Developing diagnostic methods that aid clinicians in early identification and differential diagnosis

To date, neurodegenerative diseases have no cure and the clinical diagnosis is very challenging due to considerable overlap in the pathology and clinical symptoms. Thus, there is a strong unmet need for objective and sensitive diagnostic methods that can aid clinicians in early identification and differential diagnosis.

We have developed seed amplification assay (SAA) that detects alpha-synuclein (aSyn) aggregation in CSF of patients with synucleinopathies with much higher sensitivity and specificity than previously possible. Our findings also show that aSyn SAA is able to distinguish between Parkinson’s disease and multiple system atrophy and identify patients at high risk with REM sleep behaviour disorder prior to their conversion. Here, we suggest to build a “multiplex” SAA to detect multiple aggregating proteins (aSyn, tau and TDP-43) and test its ability to stratify between dementias of different aetiologies. We are in an exceptional position to deliver this goal because we have the necessary technical knowledge to build robust SAAs combined with access to unique clinico-pathological cohorts with longitudinal CSF and donated brain, where our assay can be tested and validated.

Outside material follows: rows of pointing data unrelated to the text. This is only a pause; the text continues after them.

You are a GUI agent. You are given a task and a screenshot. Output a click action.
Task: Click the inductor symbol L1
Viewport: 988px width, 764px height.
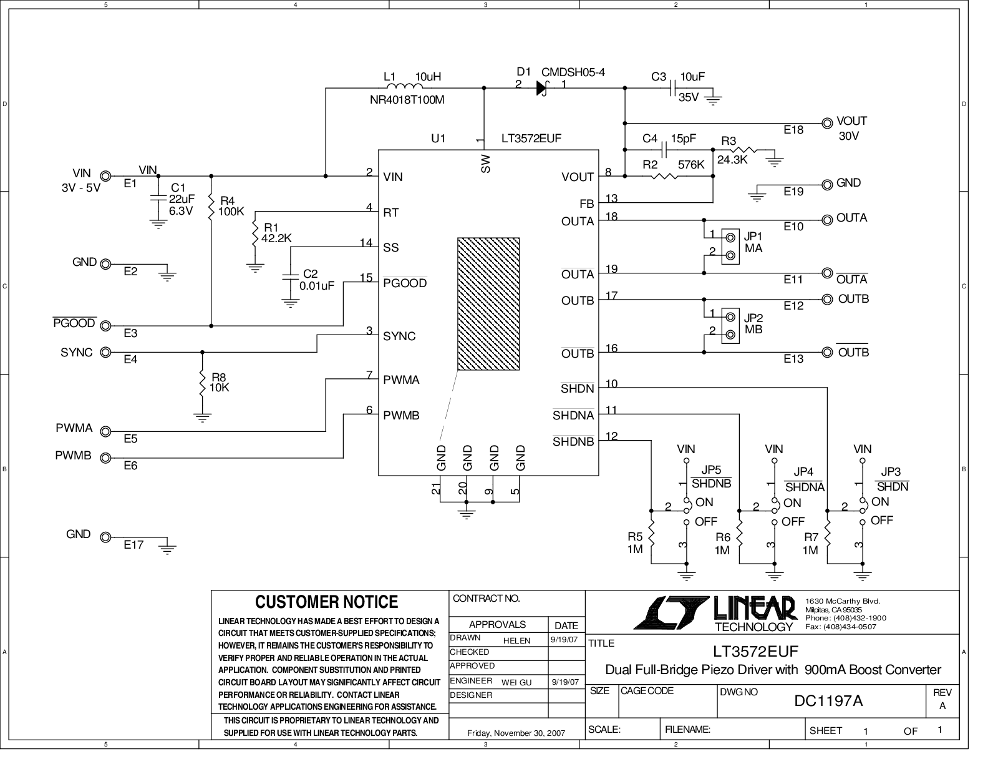click(x=405, y=86)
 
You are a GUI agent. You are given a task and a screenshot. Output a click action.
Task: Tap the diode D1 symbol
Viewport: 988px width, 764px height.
click(x=542, y=88)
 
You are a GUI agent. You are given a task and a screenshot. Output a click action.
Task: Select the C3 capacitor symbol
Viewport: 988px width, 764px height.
click(x=674, y=88)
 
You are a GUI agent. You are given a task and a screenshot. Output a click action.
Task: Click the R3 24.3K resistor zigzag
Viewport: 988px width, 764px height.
click(x=743, y=149)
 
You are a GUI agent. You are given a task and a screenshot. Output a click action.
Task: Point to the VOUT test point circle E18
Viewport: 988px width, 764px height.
click(x=827, y=123)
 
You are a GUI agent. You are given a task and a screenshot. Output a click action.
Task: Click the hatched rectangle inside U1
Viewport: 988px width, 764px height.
click(x=488, y=303)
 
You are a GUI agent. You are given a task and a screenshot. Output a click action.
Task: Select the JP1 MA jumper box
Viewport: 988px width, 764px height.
click(x=730, y=246)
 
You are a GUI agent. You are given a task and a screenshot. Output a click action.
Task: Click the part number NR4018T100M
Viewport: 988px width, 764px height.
click(x=407, y=100)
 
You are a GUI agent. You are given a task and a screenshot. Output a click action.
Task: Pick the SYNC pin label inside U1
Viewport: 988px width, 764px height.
click(x=399, y=336)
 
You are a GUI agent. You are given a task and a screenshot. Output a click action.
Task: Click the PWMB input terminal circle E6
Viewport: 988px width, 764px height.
click(x=105, y=458)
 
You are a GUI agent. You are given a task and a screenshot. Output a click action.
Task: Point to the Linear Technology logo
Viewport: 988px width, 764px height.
click(x=714, y=613)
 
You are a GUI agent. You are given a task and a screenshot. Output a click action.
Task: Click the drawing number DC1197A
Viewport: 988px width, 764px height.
click(x=828, y=700)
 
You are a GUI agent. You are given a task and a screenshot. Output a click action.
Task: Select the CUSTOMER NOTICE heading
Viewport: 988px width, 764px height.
click(x=326, y=602)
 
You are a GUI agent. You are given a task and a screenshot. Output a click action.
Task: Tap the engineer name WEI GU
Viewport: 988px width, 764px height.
click(x=516, y=682)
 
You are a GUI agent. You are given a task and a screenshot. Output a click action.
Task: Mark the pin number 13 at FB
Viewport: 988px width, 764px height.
click(x=611, y=198)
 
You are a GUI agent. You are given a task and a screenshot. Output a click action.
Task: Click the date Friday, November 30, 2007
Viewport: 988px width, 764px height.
click(x=516, y=733)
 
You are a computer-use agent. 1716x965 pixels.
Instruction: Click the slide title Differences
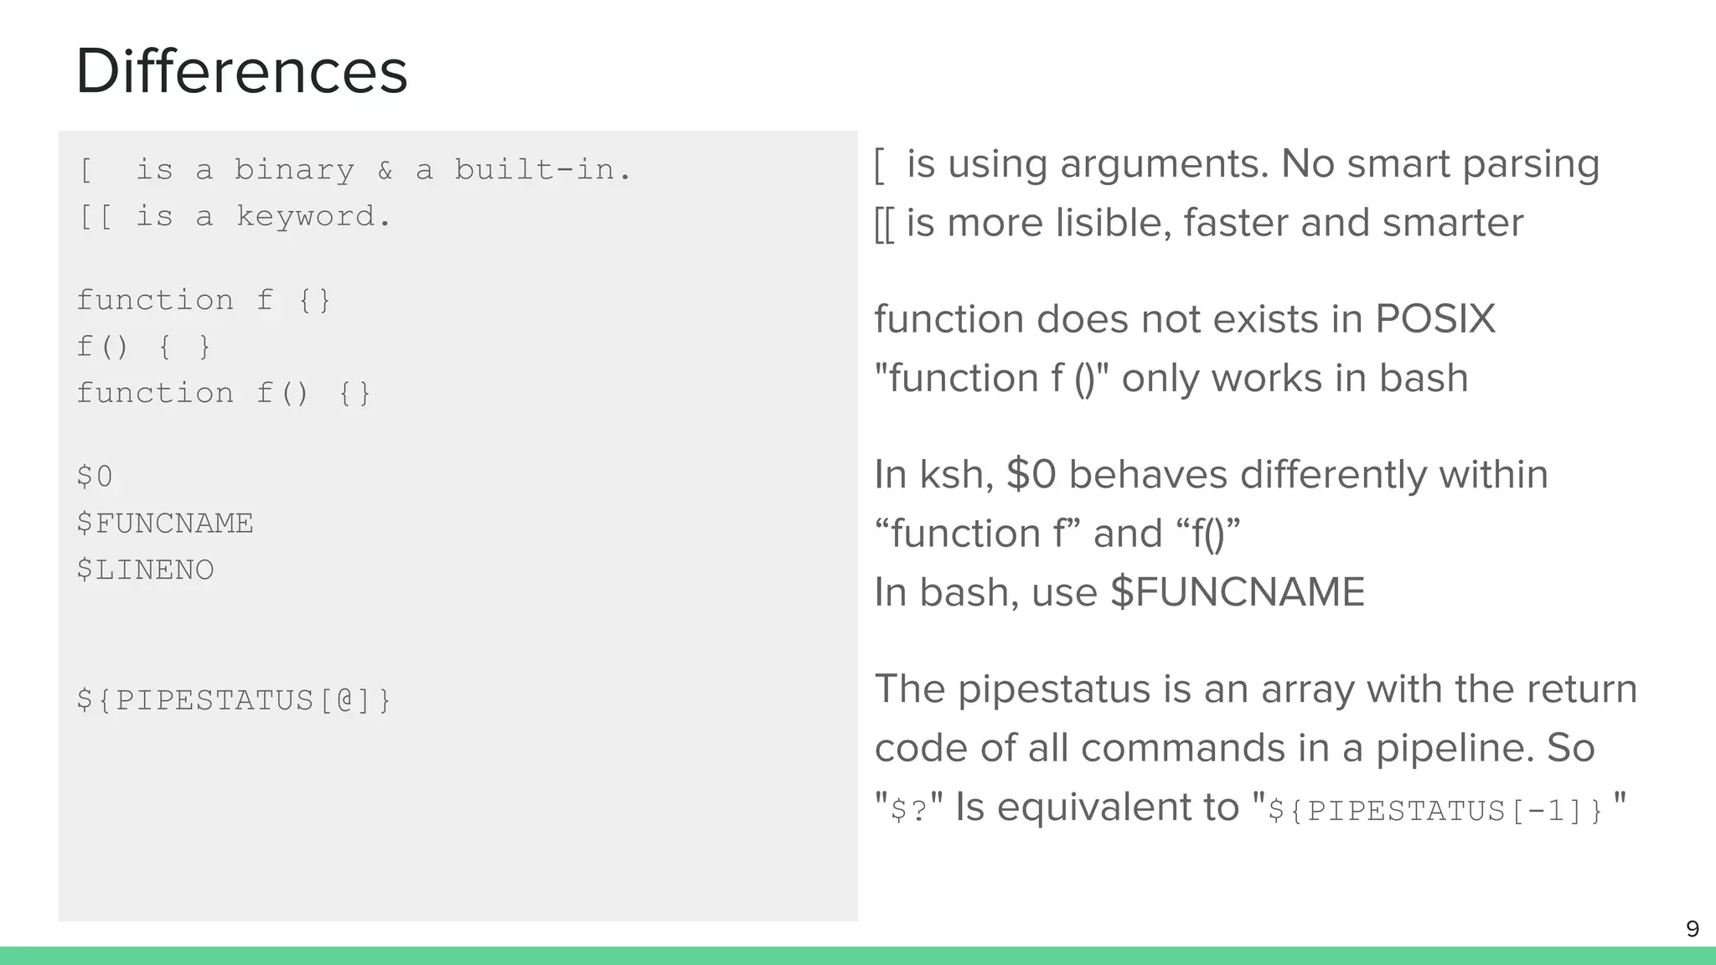pos(241,72)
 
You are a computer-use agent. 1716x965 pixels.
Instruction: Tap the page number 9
pos(1692,929)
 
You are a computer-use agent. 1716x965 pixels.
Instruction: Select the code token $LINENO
pos(145,570)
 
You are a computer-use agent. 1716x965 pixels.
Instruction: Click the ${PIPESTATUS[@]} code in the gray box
pos(234,700)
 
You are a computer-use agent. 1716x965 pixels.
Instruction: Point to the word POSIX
pos(1435,319)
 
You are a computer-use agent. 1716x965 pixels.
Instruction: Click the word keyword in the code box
pos(313,217)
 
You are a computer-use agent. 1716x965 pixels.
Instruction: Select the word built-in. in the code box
pos(543,170)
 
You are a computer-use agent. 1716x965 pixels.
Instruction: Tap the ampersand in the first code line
pos(385,170)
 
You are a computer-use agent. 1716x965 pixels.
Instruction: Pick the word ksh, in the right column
pos(956,475)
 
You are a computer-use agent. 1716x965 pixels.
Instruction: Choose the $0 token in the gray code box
pos(95,477)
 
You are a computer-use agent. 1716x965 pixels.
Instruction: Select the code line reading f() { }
pos(143,347)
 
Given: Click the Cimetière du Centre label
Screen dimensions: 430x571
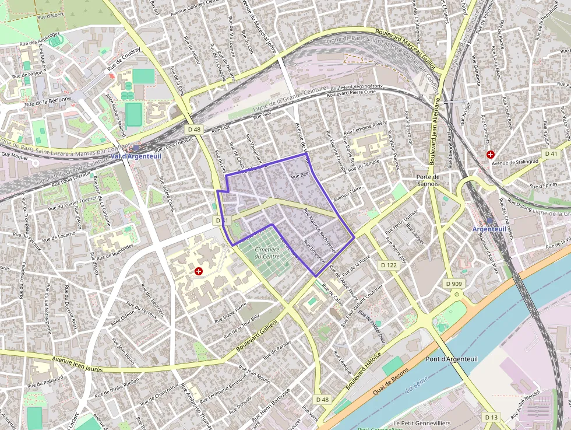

This proof-of-concept data will be used to further evaluate early and accurate diagnosis in larger longitudinal cohort of patients with mild cognitive impairment (MCI) and dementia. The proposed work aims to accelerate clinical trials by providing a “personal protein signature” that can be targeted by therapies tailor-made for individual patients aiming to lower the burden of these specific proteins (e.g. cocktail of vaccinations) and superior means to measure the efficacy of such treatments.